**CONSEGNE**
**A.** Indica se ciascuna affermazione concorda con l'articolo sulle esecuzioni nella Striscia di Gaza, rispondendo sì o no e citando alla lettera le parole decisive. (i) Tre condannati sono stati fucilati. (ii) Hamas ha preso il potere nel 2007. (iii) Prima di quel giorno le esecuzioni erano ferme da cinque anni.
**B.** Secondo l'articolo sulle esecuzioni nella Striscia di Gaza, chi lo ha scritto e su quale giornale è uscito?
**C.** Prosegui l'articolo sulle esecuzioni nella Striscia di Gaza a partire dall'ultima frase riportata.

**BRANO DEL DOCUMENTO**

----

Nessuno Tocchi Caino - IN UN SOLO GIORNO 3 IMPICCATI E 2 FUCILATI. RIECCO IL BOIA DI HAMAS

 Nessuno tocchi Caino News

Anno 22 - n. 34 - 17-09-2022

Contenuti del numero:

1.  LA STORIA DELLA SETTIMANA : IN UN SOLO GIORNO 3 IMPICCATI E 2 FUCILATI. RIECCO IL BOIA DI HAMAS
2.  NEWS FLASH: LA MIA PRIMA VOLTA IN UN CARCERE A INCROCIARE SGUARDI CHE CHIEDONO ASCOLTO
3.  NEWS FLASH: ASSEMBLEA A NAPOLI DI NESSUNO TOCCHI CAINO CON RITA BERNARDINI
4.  NEWS FLASH: MALESIA: VERSO L’ABOLIZIONE DELLA PENA DI MORTE OBBLIGATORIA
5.  NEWS FLASH: EGITTO: GRAN MUFTI APPROVA LE CONDANNE A MORTE DEL GIUDICE CHE UCCISE LA MOGLIE E DEL SUO COMPLICE
6.  I SUGGERIMENTI DELLA SETTIMANA :


IN UN SOLO GIORNO 3 IMPICCATI E 2 FUCILATI. RIECCO IL BOIA DI HAMAS
Sergio D’Elia su Il Riformista del 16 settembre 2022

Tre sono stati impiccati, altri due sono stati fucilati. In un solo giorno, lo Stato-Caino che detta legge nella Striscia di Gaza ha recuperato il tempo perduto. Da quando ha preso il potere nel 2007, Hamas aveva placato la sete di vendetta del suo popolo mandando ogni anno al patibolo almeno un paio di presunte spie del suo nemico giurato e assassini comuni. Dopo cinque anni di tregua, la “giustizia riparativa” della forca ha ripreso il suo corso mortale.

----

**DATI FORNITI**
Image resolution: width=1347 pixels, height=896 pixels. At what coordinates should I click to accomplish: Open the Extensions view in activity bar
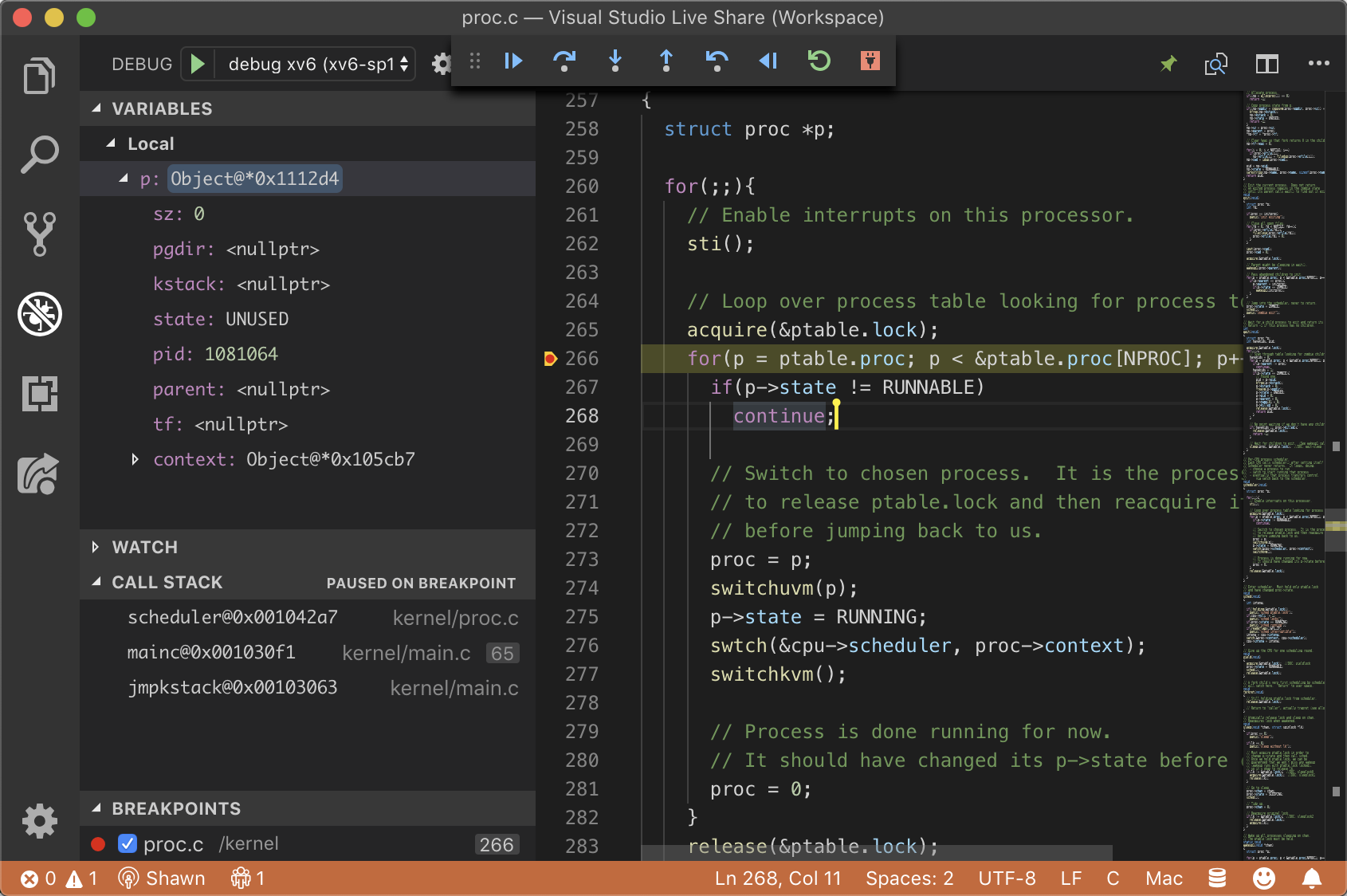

----

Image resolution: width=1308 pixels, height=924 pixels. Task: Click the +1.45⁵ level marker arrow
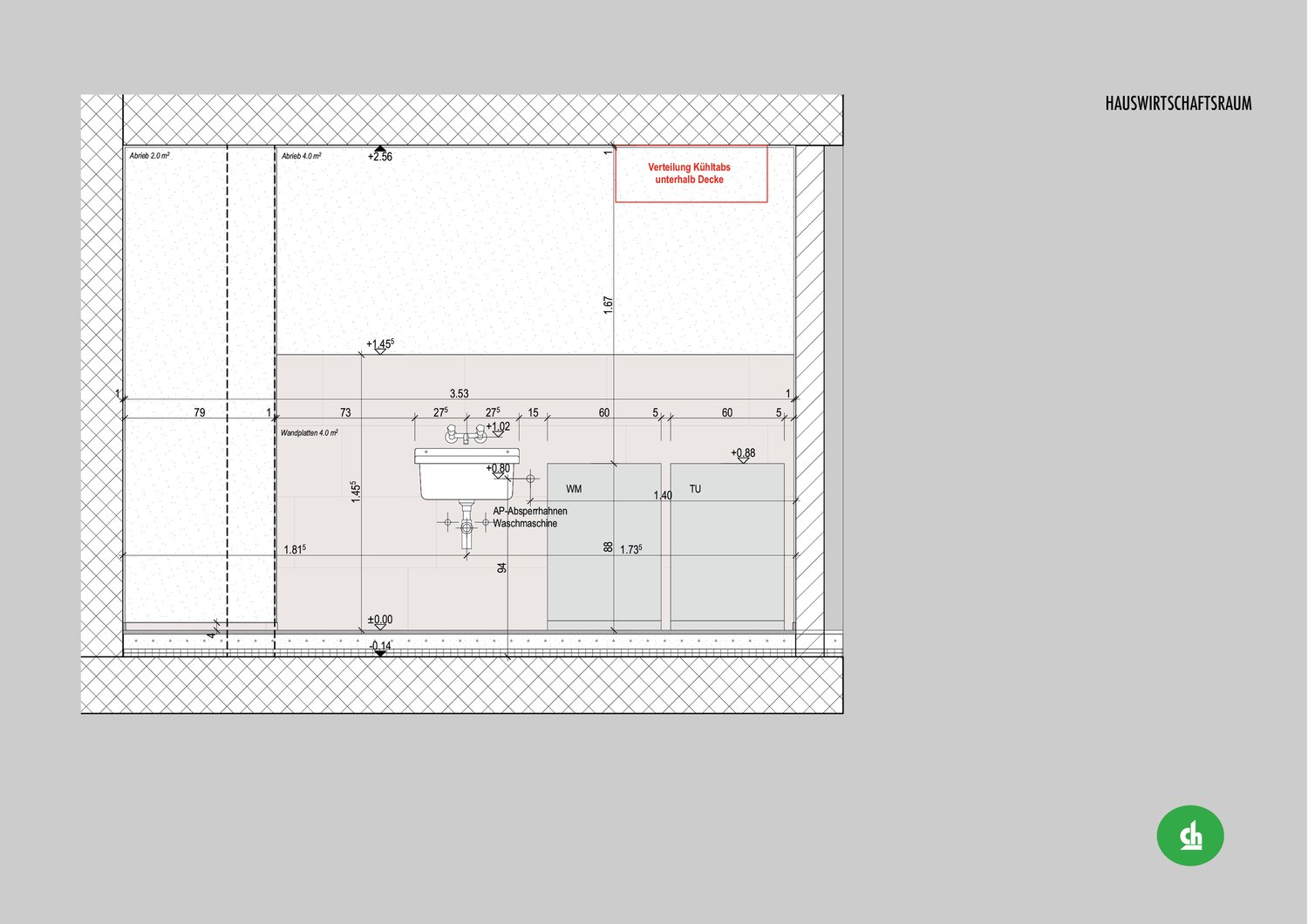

----

**RISPOSTE SCRITTE**
**A.**
(i) No: "Tre sono stati impiccati, altri due sono stati fucilati."
(ii) Sì: "Da quando ha preso il potere nel 2007"
(iii) Sì: "Dopo cinque anni di tregua, la “giustizia riparativa” della forca ha ripreso il suo corso mortale."

**B.** Lo ha scritto Sergio D’Elia ed è uscito su Il Riformista del 16 settembre 2022.

**C.**
Per i musulmani, la domenica non è il giorno del Signore, riservato al riposo, all’amore, alla grazia. All’alba della prima domenica di settembre, il boia di Hamas è stato richiamato al lavoro per “giustiziare” cinque palestinesi condannati in casi diversi di omicidio e presunta collaborazione con Israele. A due di loro, entrambi membri delle forze di sicurezza palestinesi, è stato concesso il “privilegio” di essere uccisi da un plotone di esecuzione. Gli altri tre sono stati ammazzati come cani, con il cappio al collo. Tutte le condanne a morte sono state eseguite intorno alle cinque di mattina nell’Ansar Security Compound, nella parte occidentale della Città di Gaza. Il Ministero dell’Interno non ha fornito i nomi completi dei disgraziati, ha solo indicato le loro iniziali, l’età e descritto sommariamente il fatto.
Il primo a essere fucilato è stato K. S., un uomo di 54 anni, residente a Khan Yunis. Era in carcere dal 2015 e secondo Hamas nel 1991 aveva fornito a Israele “informazioni sui combattenti della resistenza, sul loro luogo di residenza e la posizione dei lanciarazzi”.
Anche N. A. era sospettato di essere una spia, ma non era un militare e quindi è stato impiccato. Aveva 44 anni ed era stato condannato per aver fornito nel 2001 informazioni di intelligence che avevano portato alla presa di mira e all’uccisione di civili da parte delle forze israeliane.
E. A. aveva 43 anni e abitava nella città di Gaza. Nel 2004 era stato incarcerato con l’accusa di rapimento e omicidio. Era evaso dal carcere e aveva commesso un altro rapimento e omicidio oltre a una rapina nel 2009. È stato impiccato.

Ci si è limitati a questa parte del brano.